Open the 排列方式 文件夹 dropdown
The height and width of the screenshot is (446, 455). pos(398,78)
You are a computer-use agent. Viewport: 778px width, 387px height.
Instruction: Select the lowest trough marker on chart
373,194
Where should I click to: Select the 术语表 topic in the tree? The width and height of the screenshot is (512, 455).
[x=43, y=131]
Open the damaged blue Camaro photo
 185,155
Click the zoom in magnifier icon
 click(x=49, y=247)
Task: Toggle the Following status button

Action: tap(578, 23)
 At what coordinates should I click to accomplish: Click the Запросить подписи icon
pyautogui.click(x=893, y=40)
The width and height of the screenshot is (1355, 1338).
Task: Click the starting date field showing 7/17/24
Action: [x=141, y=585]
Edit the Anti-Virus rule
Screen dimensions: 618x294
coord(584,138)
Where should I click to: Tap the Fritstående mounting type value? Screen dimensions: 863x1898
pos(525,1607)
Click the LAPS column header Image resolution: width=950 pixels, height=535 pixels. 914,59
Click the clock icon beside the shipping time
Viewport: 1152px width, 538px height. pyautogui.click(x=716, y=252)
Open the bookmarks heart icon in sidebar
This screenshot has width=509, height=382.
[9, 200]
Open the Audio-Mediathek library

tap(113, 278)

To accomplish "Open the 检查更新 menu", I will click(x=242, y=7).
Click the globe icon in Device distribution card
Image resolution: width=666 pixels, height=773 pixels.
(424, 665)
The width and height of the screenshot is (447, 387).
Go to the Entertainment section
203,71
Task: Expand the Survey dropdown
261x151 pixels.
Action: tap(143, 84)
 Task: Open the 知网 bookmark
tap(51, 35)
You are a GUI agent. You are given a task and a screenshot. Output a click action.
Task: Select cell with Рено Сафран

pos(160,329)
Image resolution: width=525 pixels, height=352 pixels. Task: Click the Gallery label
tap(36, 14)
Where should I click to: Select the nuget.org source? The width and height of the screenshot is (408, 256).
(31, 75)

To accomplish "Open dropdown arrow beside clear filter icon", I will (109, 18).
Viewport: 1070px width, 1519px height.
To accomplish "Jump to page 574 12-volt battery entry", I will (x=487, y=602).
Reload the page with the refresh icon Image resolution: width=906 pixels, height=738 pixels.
━━━━━━━━━━━━━━━━━━━━━━━━━━━━━━
Give back the data above word for word.

## Exercise output
Open the 排列方式 文件夹 dropdown
The height and width of the screenshot is (446, 455). pos(398,78)
You are a computer-use agent. Viewport: 778px width, 387px height.
Instruction: Select the lowest trough marker on chart
373,194
Where should I click to: Select the 术语表 topic in the tree? The width and height of the screenshot is (512, 455).
[x=43, y=131]
Open the damaged blue Camaro photo
 185,155
Click the zoom in magnifier icon
 click(x=49, y=247)
Task: Toggle the Following status button

Action: tap(578, 23)
 At what coordinates should I click to accomplish: Click the Запросить подписи icon
pyautogui.click(x=893, y=40)
The width and height of the screenshot is (1355, 1338).
Task: Click the starting date field showing 7/17/24
Action: [x=141, y=585]
Edit the Anti-Virus rule
Screen dimensions: 618x294
coord(584,138)
Where should I click to: Tap the Fritstående mounting type value? Screen dimensions: 863x1898
pos(525,1607)
Click the LAPS column header Image resolution: width=950 pixels, height=535 pixels. 914,59
Click the clock icon beside the shipping time
Viewport: 1152px width, 538px height. pyautogui.click(x=716, y=252)
Open the bookmarks heart icon in sidebar
This screenshot has width=509, height=382.
[9, 200]
Open the Audio-Mediathek library

tap(113, 278)

To accomplish "Open the 检查更新 menu", I will click(x=242, y=7).
Click the globe icon in Device distribution card
Image resolution: width=666 pixels, height=773 pixels.
(424, 665)
The width and height of the screenshot is (447, 387).
Go to the Entertainment section
203,71
Task: Expand the Survey dropdown
261x151 pixels.
Action: tap(143, 84)
 Task: Open the 知网 bookmark
tap(51, 35)
You are a GUI agent. You are given a task and a screenshot. Output a click action.
Task: Select cell with Рено Сафран

pos(160,329)
Image resolution: width=525 pixels, height=352 pixels. Task: Click the Gallery label
tap(36, 14)
Where should I click to: Select the nuget.org source? The width and height of the screenshot is (408, 256).
(31, 75)

To accomplish "Open dropdown arrow beside clear filter icon", I will (109, 18).
Viewport: 1070px width, 1519px height.
To accomplish "Jump to page 574 12-volt battery entry", I will (x=487, y=602).
Reload the page with the refresh icon Image resolution: width=906 pixels, height=738 pixels.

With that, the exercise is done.